▶ _Exercise set_
A. List every person the transcript on repentance in Mormonism identifies by both a first and a last name, spelling each name as the transcript does.
B. Extend the radio transcript on repentance in Mormonism, picking up right after its final sentence and keeping the same conversational voice.

Does a non-general authority in the LDS Church have the authority to reject past teachings of dead prophets? Welcome to this edition of Viewpoint on Mormonism. I'm your host, Bill McKeever, founder and director of Mormonism Research Ministry, and with me today is Eric Johnson, my colleague at MRM. We've been talking about a video of an Area 70 by the name of Richard Knightsell Holdsepfel, who spoke at a stake leadership meeting in the Harriman, Utah Rose Canyon Stake, in which he interviews two young students, a male and a female, and commends them for being honest and authentic when it comes to some of the questions that they have regarding repentance. And if you want to see this video, we have it on our website. It's in an article titled Throw Away Kimball's The Miracle of Forgiveness?

A Response to a Utah Area 70. And Eric, this is an article that was written by you. Where can someone find your article as well as the video that's embedded with that article?

Just go to, slash, and then spell the name of the area authority is H-O-L-Z-A-P-F-E-L. H-O-L-Z-A-P-F-E-L hyphen speaks. And we have an extended article on that as well as a video link. Now in yesterday's show we introduced this video and we introduced the two young people who were expressing some of the dilemma they feel when it comes to the subject of repentance.

Now we don't know the name of the young man, however we do know because it's in the video that the young lady was named Jill. Their faces are obscured so that you cannot recognize who they are, but in this talk Holzepfel begins his response to their dilemma by talking about Elizabeth Smart. And Bill, like you said yesterday, I had great compassion when I first saw the video for these two sincere young people who are just wanting to know what is it we have to do, because it really seems hard. It seems difficult. Every Sunday at sacrament when the elements are passed by, they're supposed to be repenting, and she's just having a really hard time knowing how to do that. And you would think that this would be a major topic within the seminary classes, which are taken during the four years of high school by most Latter-day Saint youth. So I have a real compassion for them, and I think what we're going to try to do in these next few shows is to show what does she really need to do in order to repent according to what the LDS church teaches.

But wouldn't you agree though, Eric, that what she has to do is awfully difficult, impossible in our estimation. But it's not that it's a vague doctrine, and that's the question that I asked at the beginning of yesterday's show. Is the doctrine of repentance in Mormonism really a vague doctrine?

I don't think it is. I think leaders have been very clear on what an individual member of the Church of Jesus Christ of Latter-day Saints has to do in order to achieve a true repentance. And we have to put that word in front of it because it's emphasized by so many of their leaders what you must do in order to truly repent. I think that's the struggle these two young people are having. I don't really think it's so much that they don't understand the teaching. I think they understand it all too well, as I think a lot of Latter-day Saints probably understand it all too well.

And when it's put into practice, they realize they're not going to be able to achieve this. But when he responds by bringing up Elizabeth Smart, who was abducted in June 5th, 2002 by Brian David Mitchell, and was not rescued until March 12th of 2013, Holzepfel talks about the horrible experience she had at the hands of this horrible man. And yet, he brings up this idea of repentance being something like a nail driven into a piece of wood, but when you pull the nail out, the hole is still there.

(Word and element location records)

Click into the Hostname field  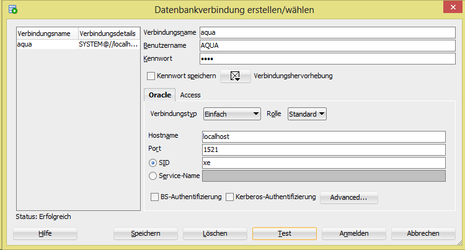coord(324,136)
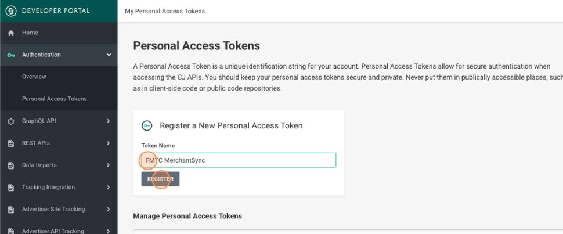Screen dimensions: 563x234
Task: Click the Authentication key icon in sidebar
Action: tap(10, 55)
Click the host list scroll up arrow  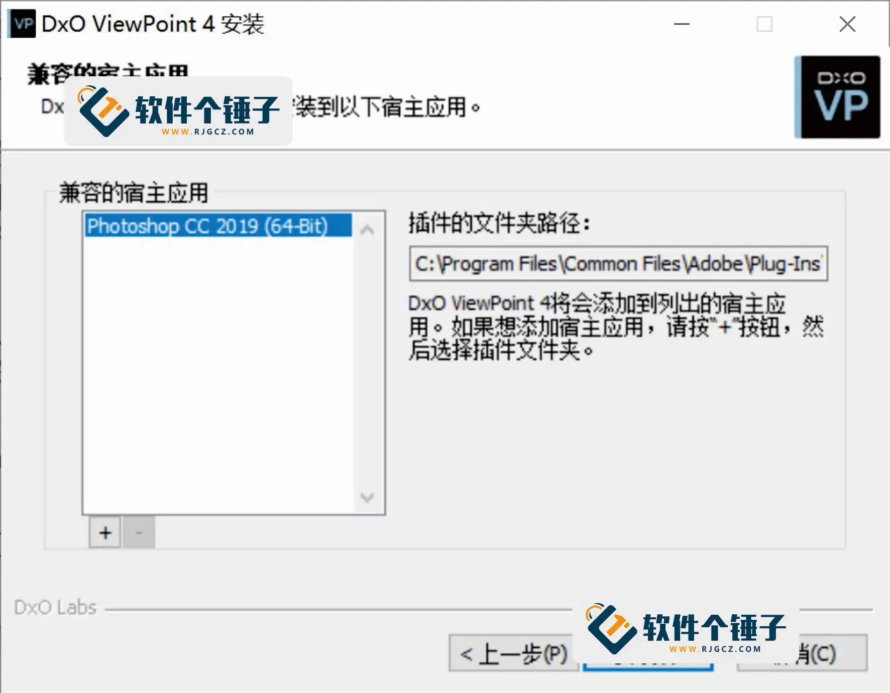tap(367, 230)
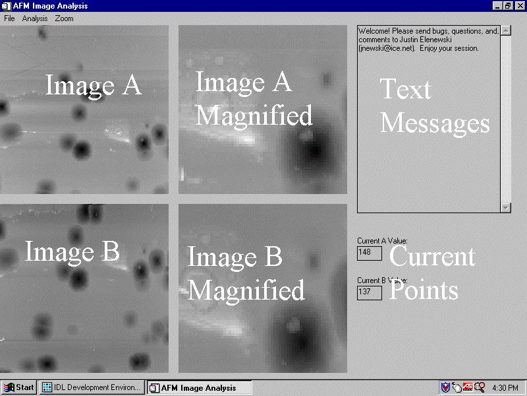Open the Analysis menu
Viewport: 527px width, 396px height.
point(34,18)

▶ _Answers to each task_
A.
- Bill McKeever
- Eric Johnson
- Richard Knightsell Holdsepfel
- Elizabeth Smart
- Brian David Mitchell

B.
I kind of get that picture, because when we purposely delve into sin, even when we repent, there is some lasting damage, if you will. We don't ever forget that. I don't think he was holding Elizabeth Smart guilty for feeling, as I mentioned yesterday, when she spoke at Johns Hopkins, how she felt like a chewed piece of gum. I think Holzepfel was being compassionate towards Elizabeth Smart on that, because she shouldn't have felt that way. She did not volunteer for that.

However, where would she have gotten those ideas? I think she gets those ideas not just from some of the lessons that their young people were getting, but you could even turn to Elizabeth Smart and turn to the miracle of forgiveness when Spencer Kimball talks about this on page 196. Yeah, under the section called Restitution for Loss of Chastity. This is what he writes, Also far-reaching is the effect of loss of chastity.

Once given or taken or stolen, it can never be regained. Even in a forced contact, such as rape or incest, the injured is greatly outraged. If she has not cooperated and contributed to the foul deed, she is, of course, in a more favorable position. There is no condemnation where there is no voluntary participation. And then he writes, It is better to die in defending one's virtue than to live having lost it without a struggle. And that line, I think Spencer Kimball should have never included in the book. He should have stopped with there is no condemnation where there is no voluntary participation. The fact that he adds, It is better to die in defending one's virtue than to live having lost it without a struggle. What does that make an individual like Elizabeth Smart feel like? Because obviously she's overpowered by this man who's much bigger than she is.

But now she has to try to come up with some kind of subjective answer to this. Did I struggle hard enough? Should I have struggled more?

Should I have gone to my death struggling? These are questions now that Elizabeth Smart has to deal with because of this line that Spencer Kimball includes on page 196 of his book, The Miracle of Forgiveness. I think Holds Up Full is trying to be compassionate towards what happened to Elizabeth Smart. The problem is, is his solution, I think is something that he really does not have the authority to do. Hence the question I asked at the beginning of this show.

Does a non-general authority have the authority to reject past teachings of dead prophets? Now in this video, Holds Up Full recommends the words of President Russell M. Nelson. But unfortunately, the clip that is available online is not the complete meeting, and therefore we don't know what Russell M. Nelson said.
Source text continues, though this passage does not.